Haben S1P und S3 beide einen Durchtrittschutz?

Ja. Das P steht bei beiden für die durchtritthemmende Zwischensohle. Unterschiede liegen bei Wasserdichtigkeit des Obermaterials und Profil der Laufsohle.

Ist S7 eine genormte Schutzklasse?

Nein. Die EN ISO 20345 kennt S1 bis S5. S7 ist eine Bezeichnung des Handels für Modelle mit erweiterten Zusatzanforderungen wie CI oder HI.
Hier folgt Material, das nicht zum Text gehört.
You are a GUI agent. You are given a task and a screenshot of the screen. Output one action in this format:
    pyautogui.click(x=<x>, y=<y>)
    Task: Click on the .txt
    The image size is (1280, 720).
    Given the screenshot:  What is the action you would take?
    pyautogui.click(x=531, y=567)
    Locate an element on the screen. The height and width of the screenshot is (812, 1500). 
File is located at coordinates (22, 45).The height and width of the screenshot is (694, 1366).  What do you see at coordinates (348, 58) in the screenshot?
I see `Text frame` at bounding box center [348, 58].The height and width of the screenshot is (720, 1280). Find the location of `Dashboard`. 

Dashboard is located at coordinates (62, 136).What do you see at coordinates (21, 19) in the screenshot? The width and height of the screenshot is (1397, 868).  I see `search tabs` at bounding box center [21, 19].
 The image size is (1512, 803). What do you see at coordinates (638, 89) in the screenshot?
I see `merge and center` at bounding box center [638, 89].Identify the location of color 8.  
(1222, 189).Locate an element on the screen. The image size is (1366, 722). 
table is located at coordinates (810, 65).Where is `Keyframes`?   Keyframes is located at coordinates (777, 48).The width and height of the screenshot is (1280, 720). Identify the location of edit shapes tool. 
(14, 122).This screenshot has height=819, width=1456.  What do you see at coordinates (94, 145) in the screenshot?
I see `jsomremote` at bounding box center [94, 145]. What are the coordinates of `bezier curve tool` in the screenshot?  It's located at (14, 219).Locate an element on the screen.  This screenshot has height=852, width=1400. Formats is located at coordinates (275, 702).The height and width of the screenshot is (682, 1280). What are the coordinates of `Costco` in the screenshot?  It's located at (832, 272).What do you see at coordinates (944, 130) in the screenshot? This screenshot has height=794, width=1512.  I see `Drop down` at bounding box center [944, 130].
Was kostet ein Paar Sicherheitsschuhe in S3?

Als Richtwert gelten 100 bis 170 Euro je Paar inkl. 19 % MwSt. Das ist eine Beispielrechnung, Membran und Sohlenmaterial verschieben den Preis deutlich.

Wann reicht die Klasse S1P aus?

In trockenen Hallenbereichen ohne Nässe und ohne Bedarf an grobem Profil, etwa in Logistik, Montage und Lager.

Woran erkennt man geprüfte Sicherheitsschuhe?

An der Kennzeichnung im Schuh: Norm, Schutzklasse, Hersteller, Größe und Herstellungsdatum. Hinzu kommen CE-Zeichen und Baumusterprüfbescheinigung.